The Futile Passion or Battle Against Meaning.



     These hundreds of thousands of words occupy me in a search for The Grail.  Which sounds like the fustian rhetoric of a Pompous Ass.  Nonetheless I'm inclined to think this Grail predates the Mesopotamian cultures whose interpretations we have inherited.  I'm inclined to think it goes back in time to a point on a line that I can briefly conceive of as the origin of the universe.  And it is not surprising that the word 'point,' as a noun, has at least thirty five nuances in its meaning, one of which is 'moment.'  I also permit myself the understanding that in my own species, questions without answers are anathema, or in an other way, questions without answers provision competitiveness, otherwise the hole is empty.  And this is the root criticism against those who fall into the category of existential.  Amongst the High Priests of my denomination, life is at it's best when conceived of as "futile passion" against "ultimate meaninglessness."  And inspirational though this is, how much easier on the mind it becomes when the Grail has substance, as though it  had indeed been held in the hand as a real thing.   My job, would simply be to search for this thing.  Then I could answer my question by saying, "Yes, it's somewhere under the Vegetable Garden."  And I could become useful, reach for the shovel, dig down to the Australians, so that I might alarm the hell out of a Kookaburra.
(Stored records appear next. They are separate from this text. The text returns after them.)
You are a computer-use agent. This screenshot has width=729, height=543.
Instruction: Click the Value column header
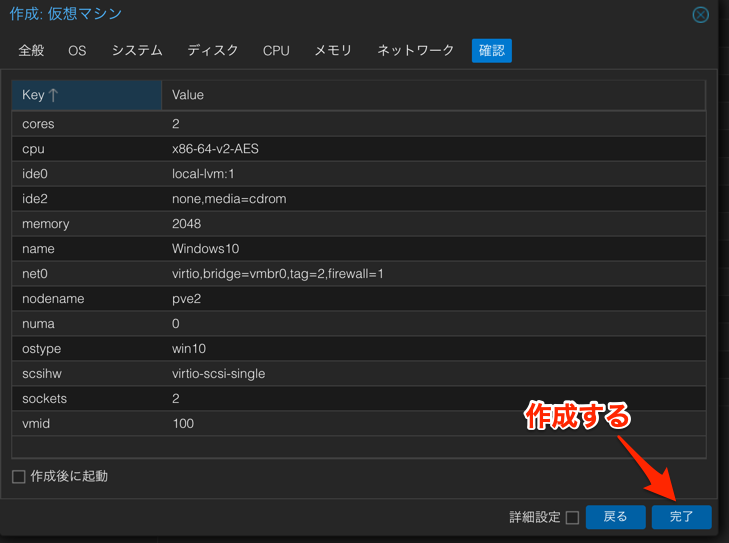[x=432, y=95]
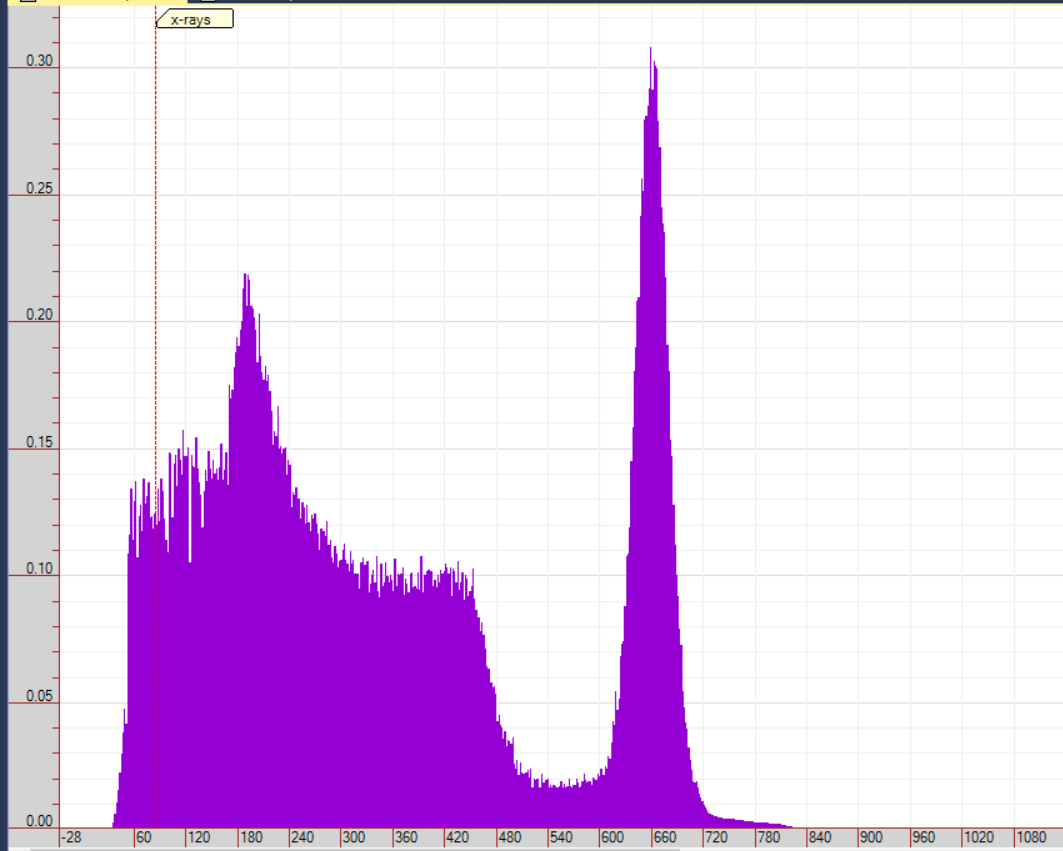Click the horizontal scrollbar below the chart

click(x=350, y=849)
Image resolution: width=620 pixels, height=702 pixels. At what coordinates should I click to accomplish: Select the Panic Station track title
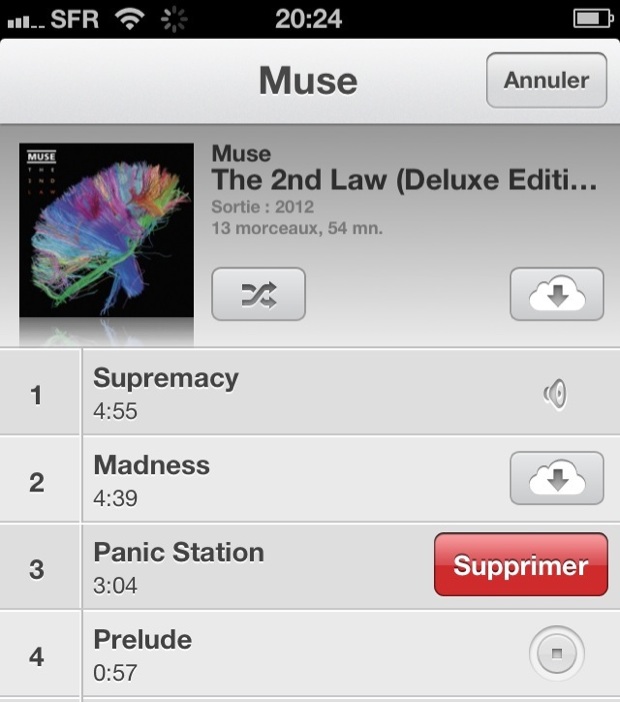coord(179,552)
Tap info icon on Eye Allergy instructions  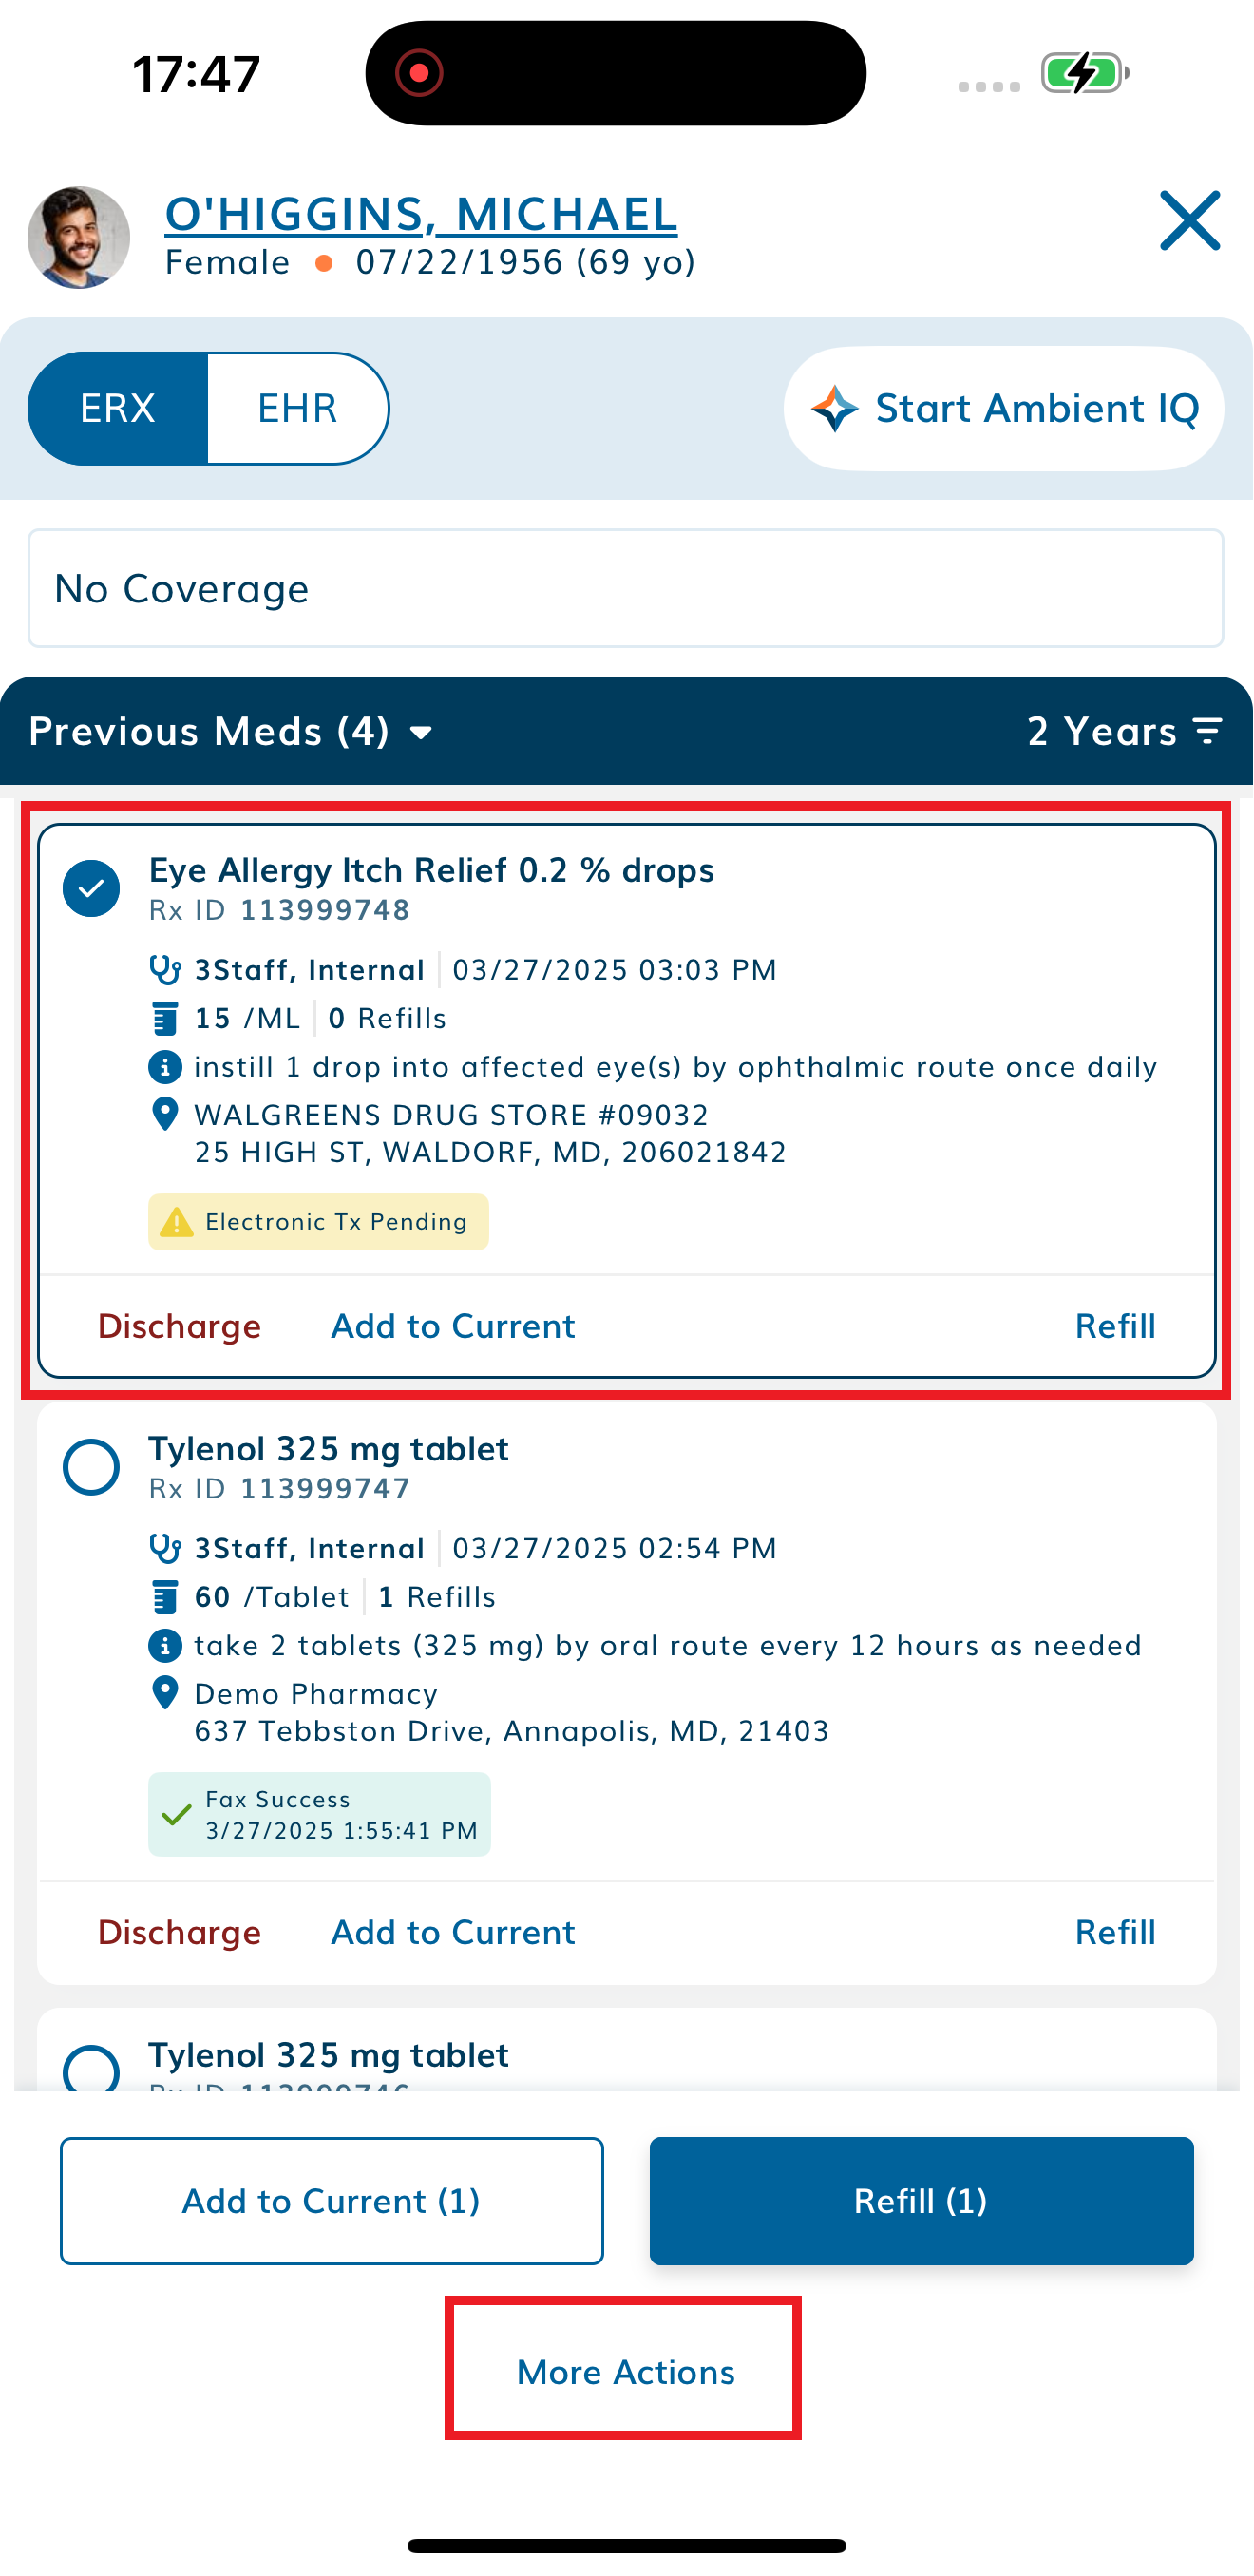coord(165,1067)
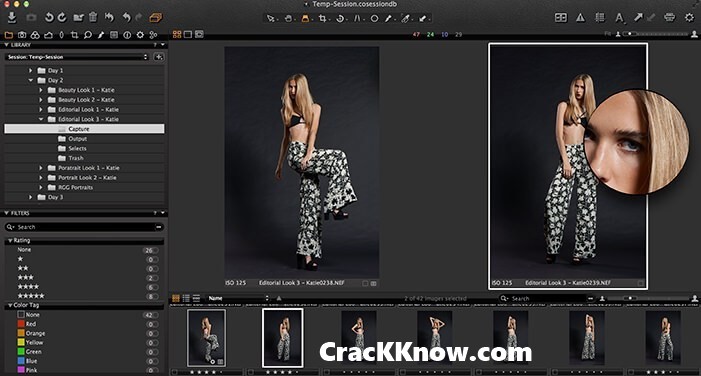Open the Lens tool tab with magnifier icon

(x=88, y=34)
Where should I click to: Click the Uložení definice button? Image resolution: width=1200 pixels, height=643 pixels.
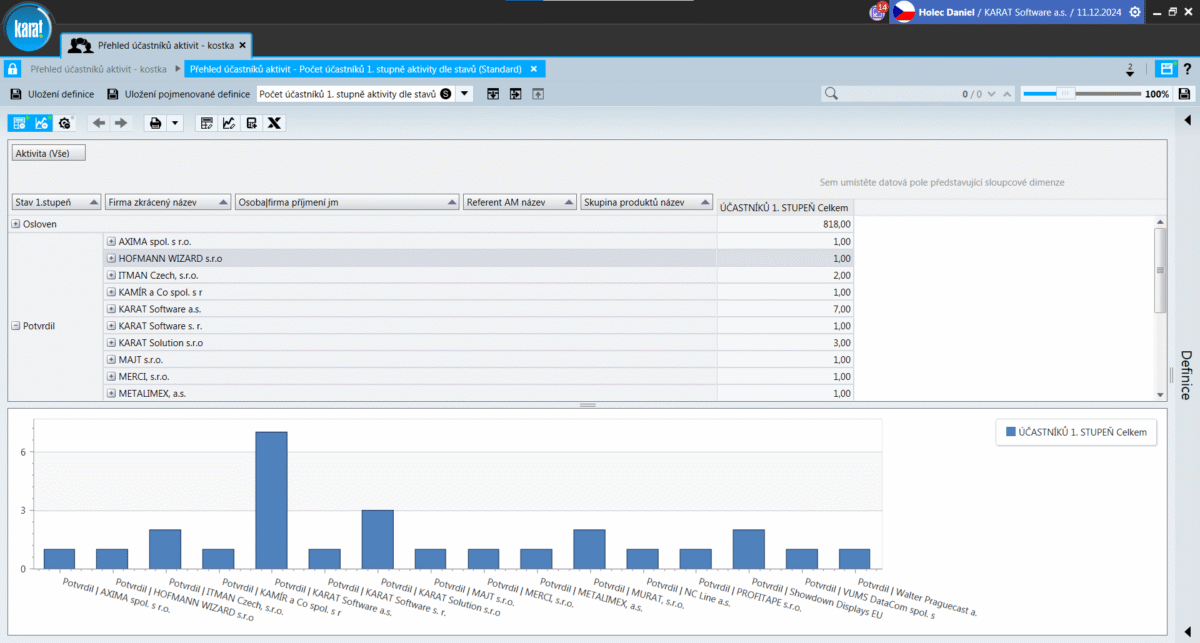[52, 94]
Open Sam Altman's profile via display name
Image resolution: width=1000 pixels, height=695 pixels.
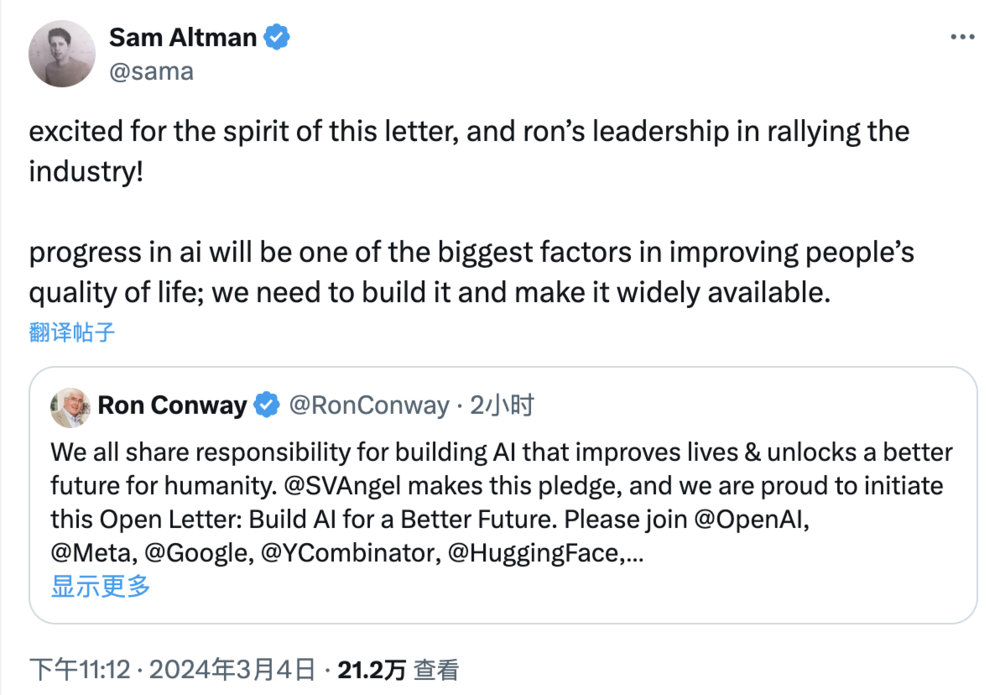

    The mind of a Possum, is very different to mine.  He has the two sides to his brain, but there is no connective tissue, or semicolon between these two sides.  Which suggests to me that a Possum Mind, each time he falters, goes back to the end of his last full stop.  This is a characteristic a Possum shares with his fellow Marsupials.  I on the other hand have connective tissues, colons, semicolons and even commas between the two sides of my brain, and this is a characteristic I  share with Mammals that are not Marsupials.  I'll call these connective tissue, "confusion."  Something those who are more cheerful will insist upon calling "curiosity,"  a dainty little word, which in its archaic use implies fastidiousness, or persnicketiness, or nit-picking, or the condition of nosiness.  I am very certain that Rats are better at negotiating a Maze than I am.  And I am told The Virginia Opossum is better at negotiating a maze than The White Laboratory Rat.  Which means that in the experiment, I would be floundering around, still trying to comprehend the purpose of the experiment, while the Virginia Possum would be running the home straight, perhaps with his tail high in the air so that men in white coats might give him the winning smile along with a trophy.  As well, the Virginia Possum finds himself under no obligation to rake leaves at this time of year, which in  my view gives him a huge advantage in the battle against meaning.